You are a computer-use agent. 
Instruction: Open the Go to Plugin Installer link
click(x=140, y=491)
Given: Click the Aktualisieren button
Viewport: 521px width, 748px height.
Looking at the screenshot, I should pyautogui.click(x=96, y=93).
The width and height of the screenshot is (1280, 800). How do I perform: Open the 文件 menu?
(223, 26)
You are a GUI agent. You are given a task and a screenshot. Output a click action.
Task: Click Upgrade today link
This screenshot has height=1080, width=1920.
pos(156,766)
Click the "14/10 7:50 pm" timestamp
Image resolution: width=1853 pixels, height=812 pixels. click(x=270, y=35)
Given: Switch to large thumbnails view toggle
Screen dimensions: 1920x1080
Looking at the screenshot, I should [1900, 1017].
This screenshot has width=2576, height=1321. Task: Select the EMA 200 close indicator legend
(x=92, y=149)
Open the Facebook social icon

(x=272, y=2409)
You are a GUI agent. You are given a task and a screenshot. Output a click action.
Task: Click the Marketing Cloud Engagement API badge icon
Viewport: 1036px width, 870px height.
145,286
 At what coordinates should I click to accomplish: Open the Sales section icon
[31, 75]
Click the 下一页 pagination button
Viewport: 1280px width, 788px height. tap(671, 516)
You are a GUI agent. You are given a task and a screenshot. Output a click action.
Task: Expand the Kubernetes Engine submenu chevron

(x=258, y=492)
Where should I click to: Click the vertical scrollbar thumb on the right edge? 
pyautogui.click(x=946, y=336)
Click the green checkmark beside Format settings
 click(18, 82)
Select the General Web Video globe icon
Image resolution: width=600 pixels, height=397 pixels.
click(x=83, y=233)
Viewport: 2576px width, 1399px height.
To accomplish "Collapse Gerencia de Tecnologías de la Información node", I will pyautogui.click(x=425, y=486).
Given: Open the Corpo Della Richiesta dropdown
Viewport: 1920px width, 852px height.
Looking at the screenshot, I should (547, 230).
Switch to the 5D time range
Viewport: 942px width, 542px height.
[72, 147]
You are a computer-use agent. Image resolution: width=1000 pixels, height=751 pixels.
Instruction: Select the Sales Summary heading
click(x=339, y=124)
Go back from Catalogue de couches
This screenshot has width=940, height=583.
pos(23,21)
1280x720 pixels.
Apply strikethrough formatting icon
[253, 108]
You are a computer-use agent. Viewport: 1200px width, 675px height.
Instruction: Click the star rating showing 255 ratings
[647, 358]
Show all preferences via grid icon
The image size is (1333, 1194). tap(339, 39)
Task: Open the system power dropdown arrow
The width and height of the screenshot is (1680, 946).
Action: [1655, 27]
________
§ **Task details**
Reproduce every entry above, substituting "UI automation agent" for each occurrence of "GUI agent" and leaving everything else unchanged.

§ **The solution**
You are a computer-use agent. 
Instruction: Open the Go to Plugin Installer link
click(x=140, y=491)
Given: Click the Aktualisieren button
Viewport: 521px width, 748px height.
Looking at the screenshot, I should pyautogui.click(x=96, y=93).
The width and height of the screenshot is (1280, 800). How do I perform: Open the 文件 menu?
(223, 26)
You are a UI automation agent. You are given a task and a screenshot. Output a click action.
Task: Click Upgrade today link
This screenshot has height=1080, width=1920.
pos(156,766)
Click the "14/10 7:50 pm" timestamp
Image resolution: width=1853 pixels, height=812 pixels. click(x=270, y=35)
Given: Switch to large thumbnails view toggle
Screen dimensions: 1920x1080
Looking at the screenshot, I should [1900, 1017].
This screenshot has width=2576, height=1321. Task: Select the EMA 200 close indicator legend
(x=92, y=149)
Open the Facebook social icon

(x=272, y=2409)
You are a UI automation agent. You are given a task and a screenshot. Output a click action.
Task: Click the Marketing Cloud Engagement API badge icon
Viewport: 1036px width, 870px height.
145,286
 At what coordinates should I click to accomplish: Open the Sales section icon
[31, 75]
Click the 下一页 pagination button
Viewport: 1280px width, 788px height. tap(671, 516)
You are a UI automation agent. You are given a task and a screenshot. Output a click action.
Task: Expand the Kubernetes Engine submenu chevron

(x=258, y=492)
Where should I click to: Click the vertical scrollbar thumb on the right edge? 
pyautogui.click(x=946, y=336)
Click the green checkmark beside Format settings
 click(18, 82)
Select the General Web Video globe icon
Image resolution: width=600 pixels, height=397 pixels.
click(x=83, y=233)
Viewport: 2576px width, 1399px height.
To accomplish "Collapse Gerencia de Tecnologías de la Información node", I will pyautogui.click(x=425, y=486).
Given: Open the Corpo Della Richiesta dropdown
Viewport: 1920px width, 852px height.
Looking at the screenshot, I should (547, 230).
Switch to the 5D time range
Viewport: 942px width, 542px height.
[72, 147]
You are a computer-use agent. Image resolution: width=1000 pixels, height=751 pixels.
Instruction: Select the Sales Summary heading
click(x=339, y=124)
Go back from Catalogue de couches
This screenshot has width=940, height=583.
pos(23,21)
1280x720 pixels.
Apply strikethrough formatting icon
[253, 108]
You are a computer-use agent. Viewport: 1200px width, 675px height.
Instruction: Click the star rating showing 255 ratings
[647, 358]
Show all preferences via grid icon
The image size is (1333, 1194). tap(339, 39)
Task: Open the system power dropdown arrow
The width and height of the screenshot is (1680, 946).
Action: [1655, 27]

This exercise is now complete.